# Ingersoll Rand compressor problem



## Mrabiff (3 mo ago)

Hi everyone, I'm new here so I hope I've posted in the correct category. I recently purchased an Ingersoll Rand 80 Gal. 5 HP 2 stage compressor. It's just over a year old and looks brand new. I new when I bought it had a problem.. The PO told me it wouldn't start. My first thought was a pressure switch or a capacitor was the culprit. I finally got all the wiring done last evening and when I threw the power to it the motor made a grinding sound. It turned, but slowly and finally tripped the reset button. I could smell an electrical odor from the motor and small amount of smoke coming from the motor. My first thought was a bad bearing but I'm not sure. There are plenty of place in the area where I live that can work on the motor, but I thought I would get some opinions here first. Any thoughts out there?
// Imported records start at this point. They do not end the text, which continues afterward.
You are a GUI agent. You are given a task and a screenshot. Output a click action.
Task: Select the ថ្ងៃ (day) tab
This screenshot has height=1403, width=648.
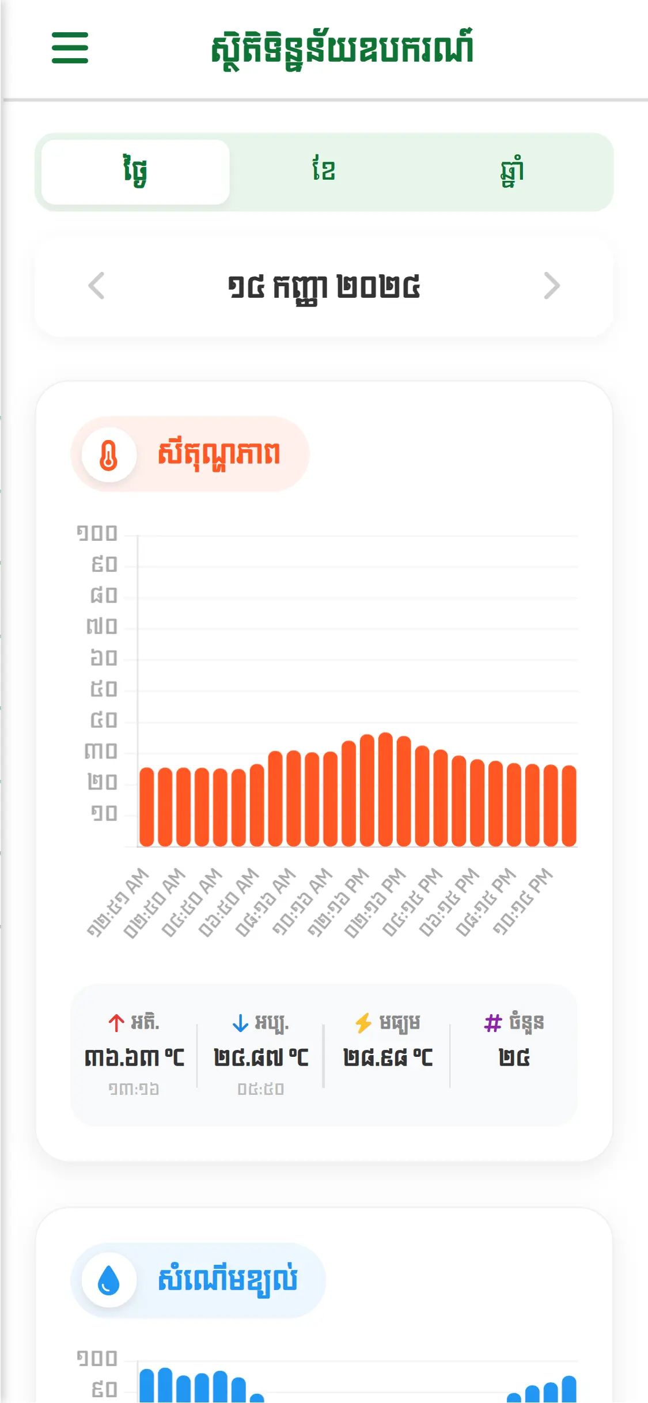click(135, 172)

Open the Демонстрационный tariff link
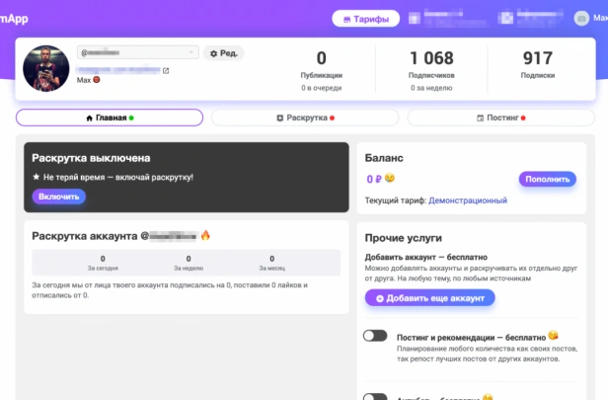(468, 200)
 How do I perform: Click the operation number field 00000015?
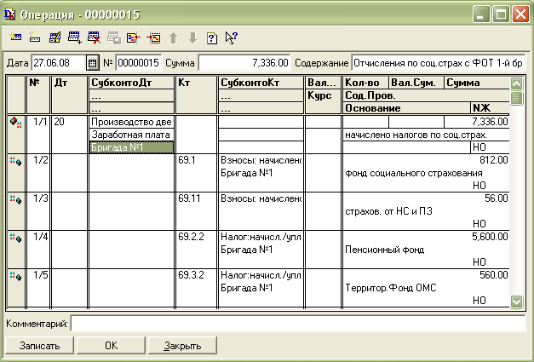point(136,63)
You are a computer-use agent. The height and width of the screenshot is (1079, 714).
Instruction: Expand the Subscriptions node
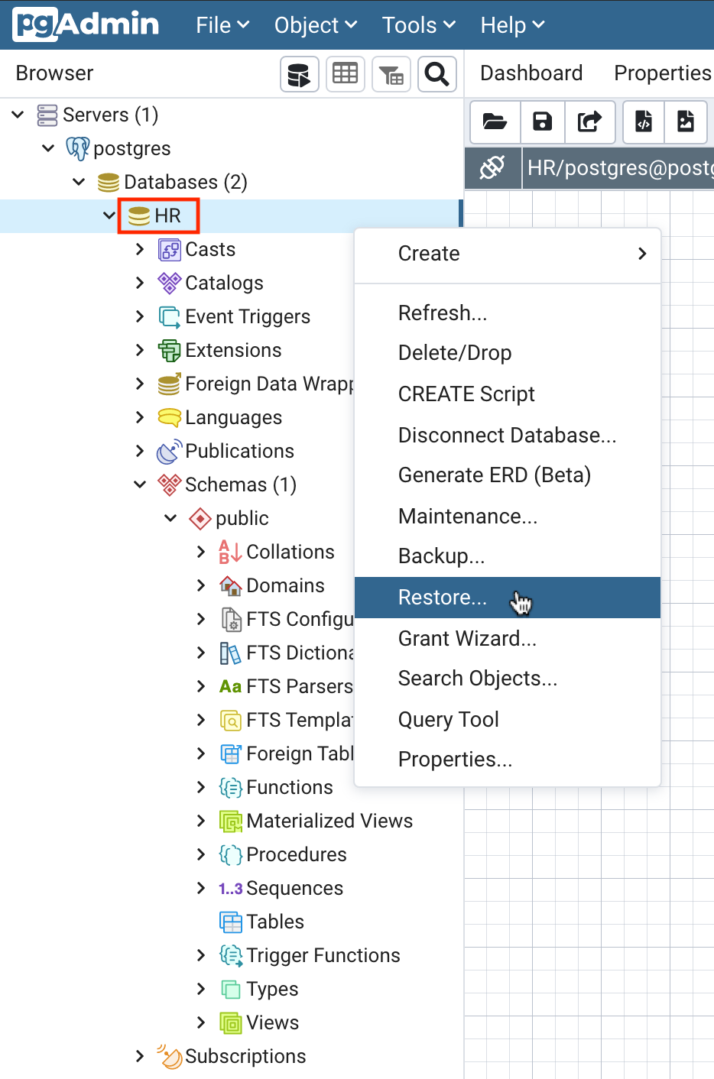(x=140, y=1056)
Thanks for your input.


----------



## sledman8002002 (Jan 28, 2021)

Mrabiff said:


> My first thought was a bad bearing


My first thought as well.


----------



## stevon (Mar 5, 2019)

Mrabiff,

I would do the basic stuff, check oil level, power disconnected, turn by hand and then start testing with a volt meter for shorts or very low resistance, then an ammeter. What is the amps while compressor is turning? Let us know what you find'

Stephen



Mrabiff said:


> Hi everyone, I'm new here so I hope I've posted in the correct category. I recently purchased an Ingersoll Rand 80 Gal. 5 HP 2 stage compressor. It's just over a year old and looks brand new. I new when I bought it had a problem.. The PO told me it wouldn't start. My first thought was a pressure switch or a capacitor was the culprit. I finally got all the wiring done last evening and when I threw the power to it the motor made a grinding sound. It turned, but slowly and finally tripped the reset button. I could smell an electrical odor from the motor and small amount of smoke coming from the motor. My first thought was a bad bearing but I'm not sure. There are plenty of place in the area where I live that can work on the motor, but I thought I would get some opinions here first. Any thoughts out there? Thanks for your input.


----------